Rafed English

How to Deal with Hemophilia

Hemophilia (say: hee-muh-fih-lee-uh) is a genetic disorder in which a person's blood does not clot properly.

A person who has hemophilia has a tendency to bleed excessively. Think of the last time you had a cut or scrape. When the bleeding stops on its own, you're seeing clotting in action.

A Bit About Blood

If your blood is clotting normally, your body naturally protects itself. Platelets, which are "sticky cells," go to where the bleeding occurs and cover the hole, plugging it up. This is the first step in the clotting process.

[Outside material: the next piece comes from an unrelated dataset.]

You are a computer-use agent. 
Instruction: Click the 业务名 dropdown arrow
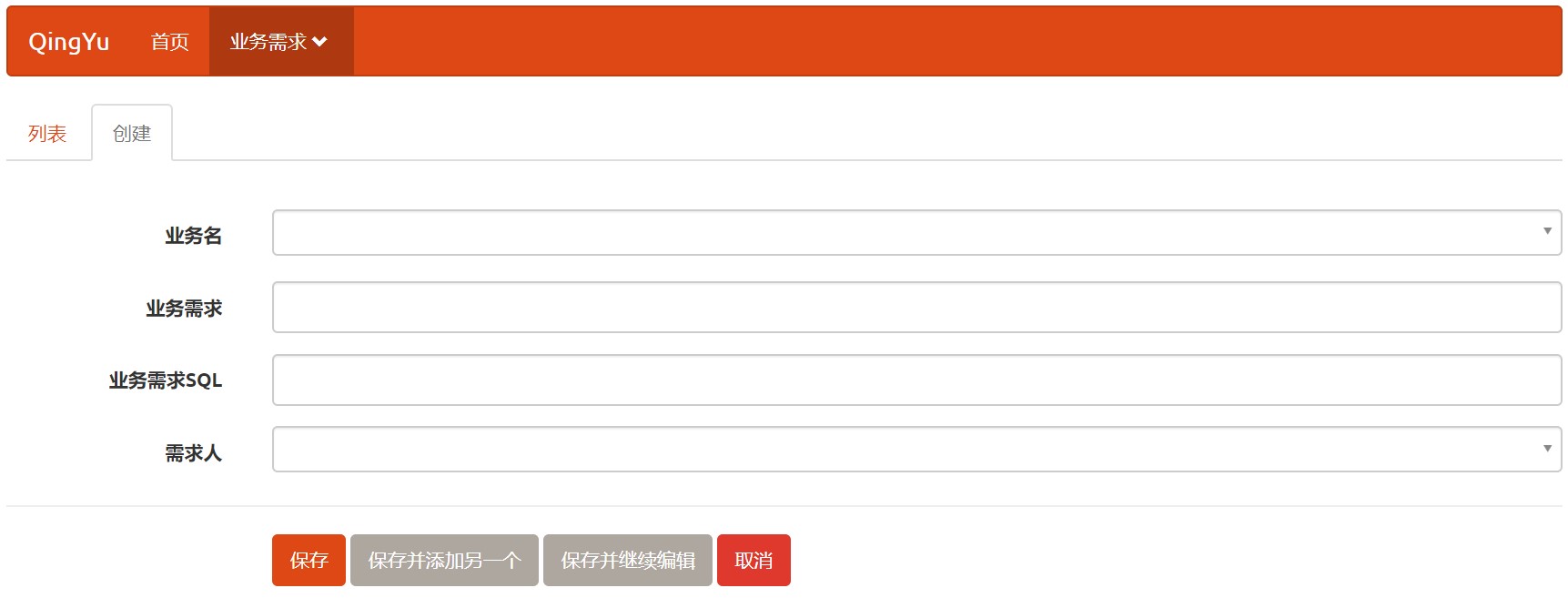coord(1547,231)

When the platelets plug the hole, they release chemicals that attract more sticky platelets and also activate various clotting factors, which are proteins in the blood.

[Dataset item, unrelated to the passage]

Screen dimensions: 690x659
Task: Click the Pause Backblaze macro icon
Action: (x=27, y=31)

These proteins mix with the platelets to form fibers, which make the clot stronger and stop the bleeding. Our bodies have clotting factors that work together to make fibrinogen (say: fy-brih-nuh-jun), the substance that makes the fibers. Trouble begins if the body is missing one of these factors.

A person can have one of two types of hemophilia, A or B. It depends on which clotting factor they are low on. If someone produces 1% or less of the affected factor, the case of hemophilia is called severe. Someone who produces 2% to 5% has a moderate case, and someone who produces 6% to 50% of the affected factor level is considered to have a mild case of hemophilia.

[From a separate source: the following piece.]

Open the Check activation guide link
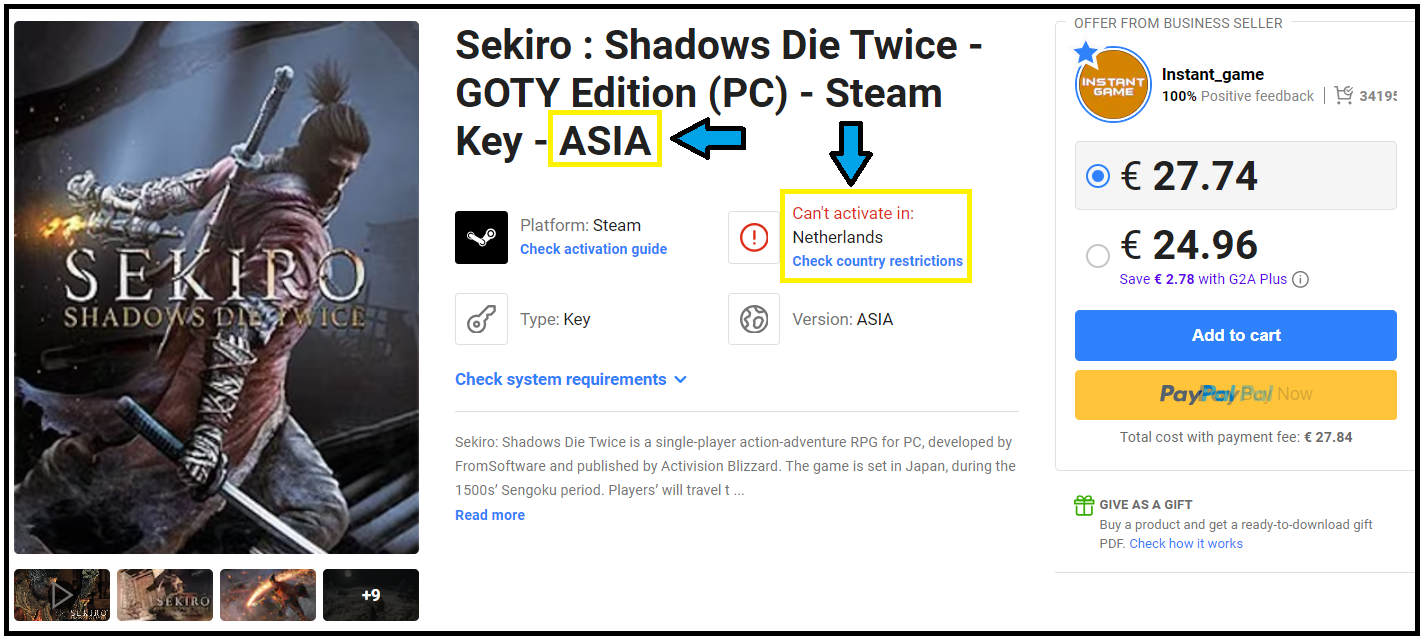 click(x=593, y=249)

Why Do Kids Get Hemophilia?

Hemophilia almost always affects boys. Why? Because the disease is an X-linked genetic disorder, passed from mother to son. Boys get an X chromosome (say: kro-muh-soam) from their mother and a Y chromosome from their father. If the mother carries the gene for hemophilia on one of her X chromosomes (girls have two X chromosomes), each of her sons will have a 50% chance of having hemophilia.

A mother who is a carrier also has a 50% chance of giving the faulty X chromosome to her daughter. That does not give the daughter the hemophilia disease, but it does result in the daughter becoming a hemophilia carrier. So it's possible one of her sons someday could have the disease.